[Your task]:
Apart from the pictures, reproduce the data below exactly as it stands.
-------- Record excerpts --------
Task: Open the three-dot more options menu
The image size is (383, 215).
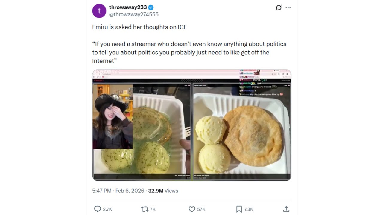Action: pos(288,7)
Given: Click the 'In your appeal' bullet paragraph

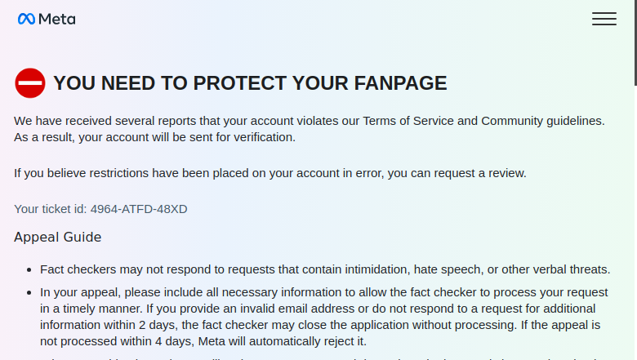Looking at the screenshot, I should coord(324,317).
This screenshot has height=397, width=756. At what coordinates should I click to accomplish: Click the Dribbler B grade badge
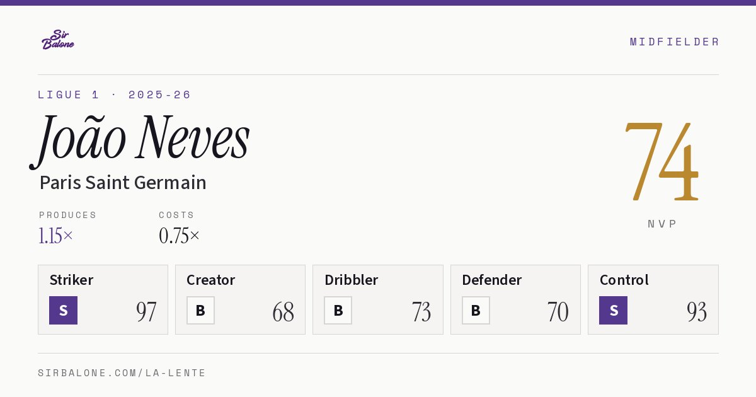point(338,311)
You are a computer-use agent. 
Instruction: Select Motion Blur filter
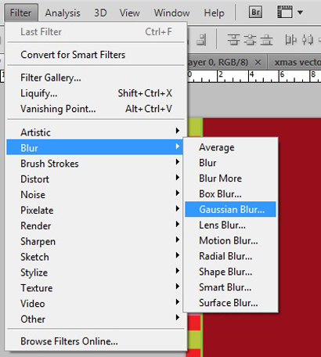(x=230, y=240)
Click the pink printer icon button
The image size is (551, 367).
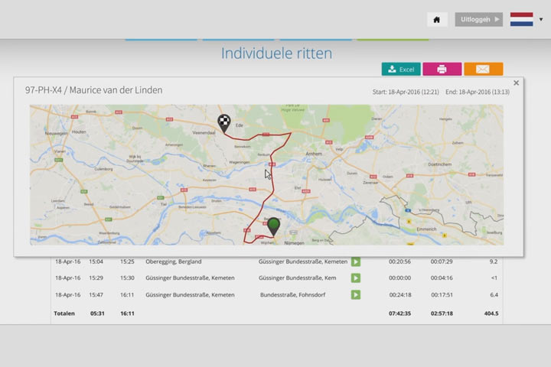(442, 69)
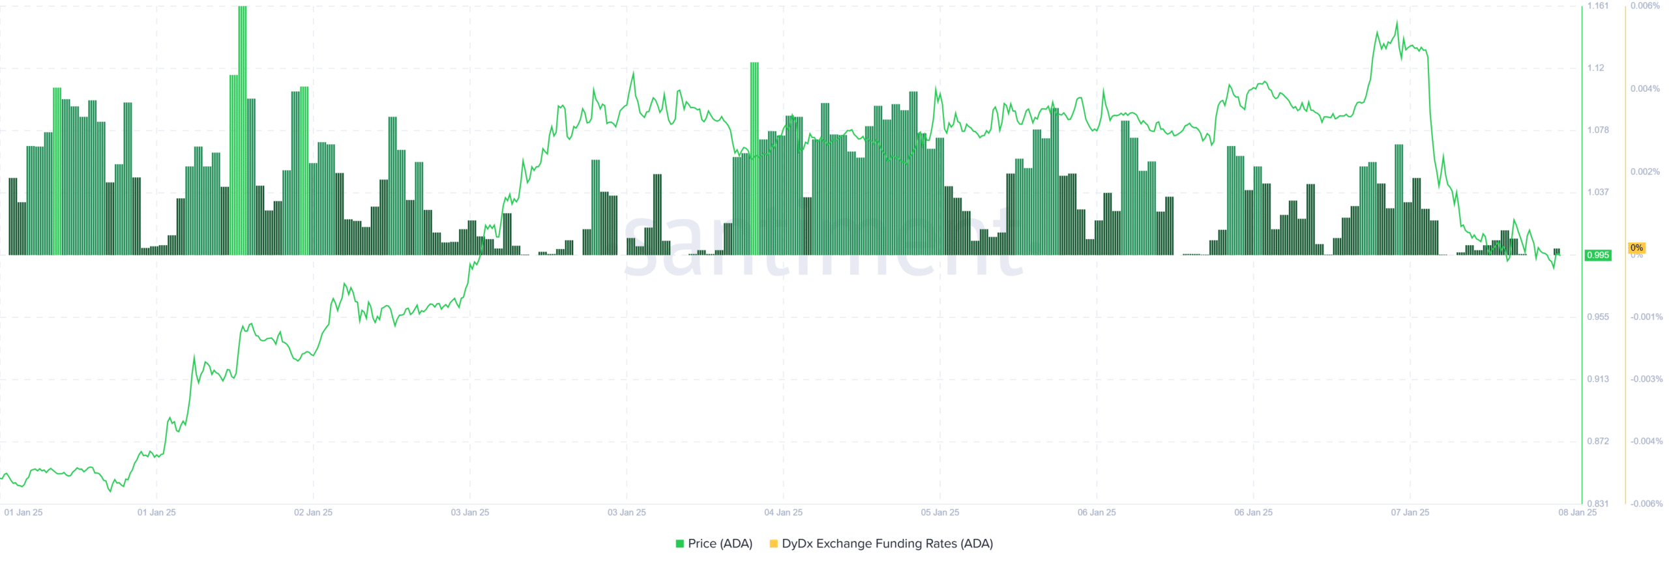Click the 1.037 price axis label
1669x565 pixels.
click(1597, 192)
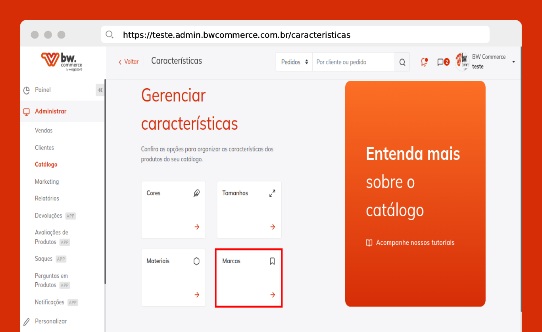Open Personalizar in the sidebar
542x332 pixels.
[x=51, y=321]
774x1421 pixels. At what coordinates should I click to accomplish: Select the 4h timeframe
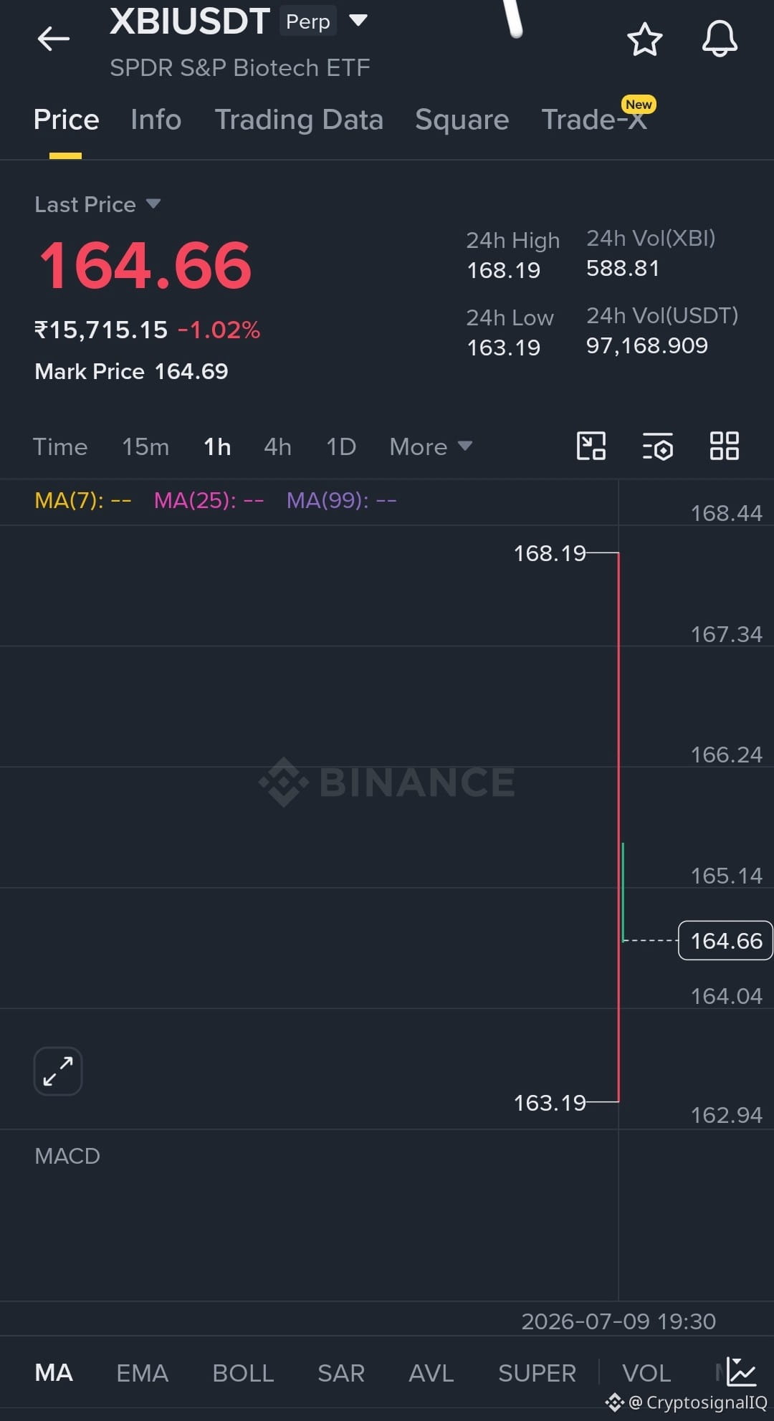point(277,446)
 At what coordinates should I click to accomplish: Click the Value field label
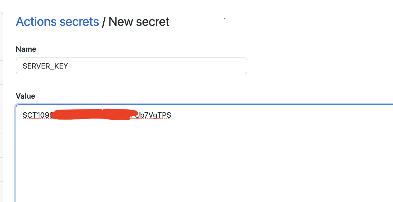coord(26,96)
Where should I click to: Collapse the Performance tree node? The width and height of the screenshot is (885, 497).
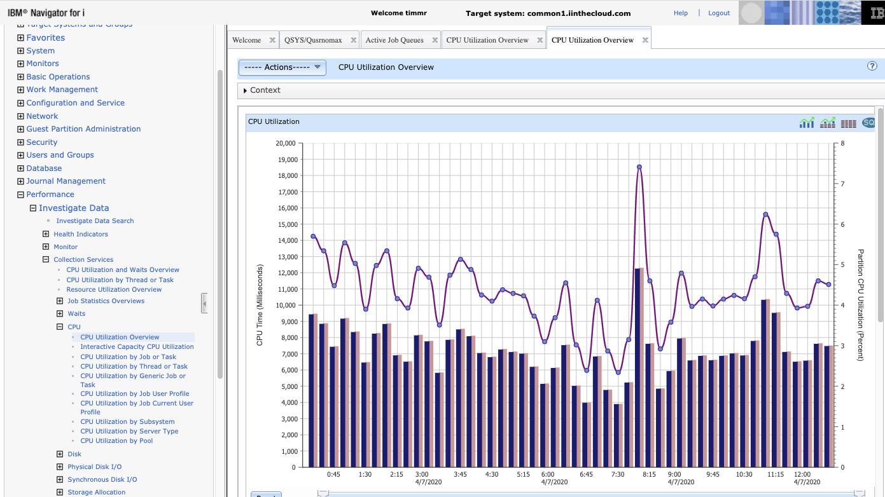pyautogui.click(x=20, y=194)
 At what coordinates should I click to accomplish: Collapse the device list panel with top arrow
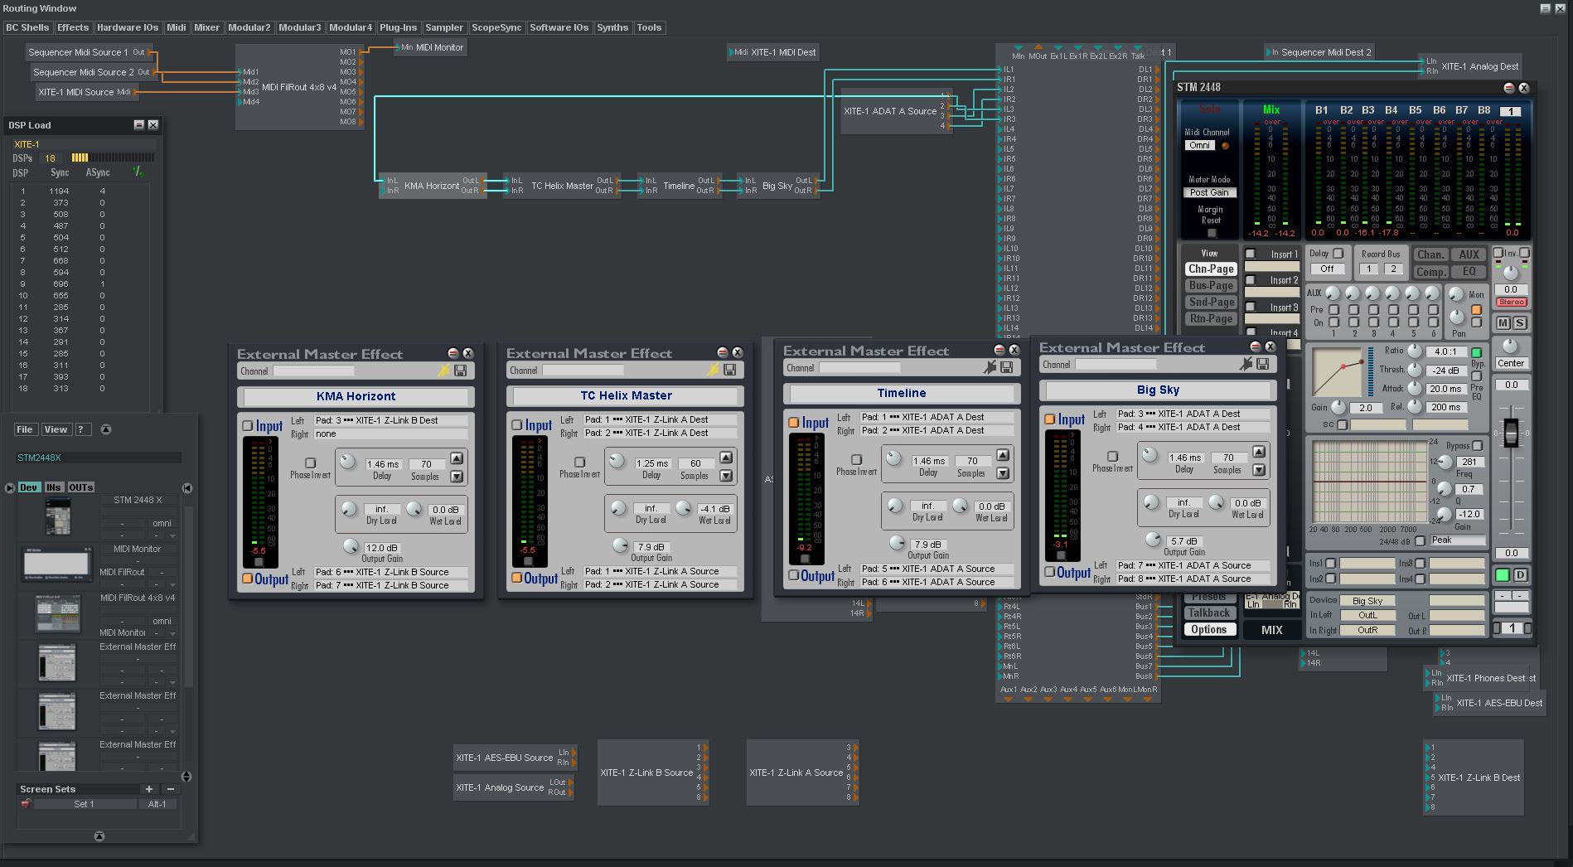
--------
[Task answer]:
Task: Open the three-dot more options menu
The image size is (383, 215).
Action: pos(288,7)
Given: Click the 'In your appeal' bullet paragraph

Looking at the screenshot, I should coord(324,317).
This screenshot has height=397, width=756. At what coordinates should I click to accomplish: Click the Dribbler B grade badge
point(338,311)
You are a computer-use agent. 
Instruction: Select Motion Blur filter
(x=230, y=240)
Click the pink printer icon button
The image size is (551, 367).
(442, 69)
Click the 1.037 price axis label
1669x565 pixels.
click(1597, 192)
Open Personalizar in the sidebar
542x332 pixels.
[x=51, y=321]
774x1421 pixels. At what coordinates should I click to accomplish: Select the 4h timeframe
point(277,446)
 At what coordinates should I click to accomplish: Click the Value field label
coord(26,96)
Where should I click to: Collapse the Performance tree node? The width and height of the screenshot is (885, 497).
pyautogui.click(x=20, y=194)
 At what coordinates should I click to accomplish: Collapse the device list panel with top arrow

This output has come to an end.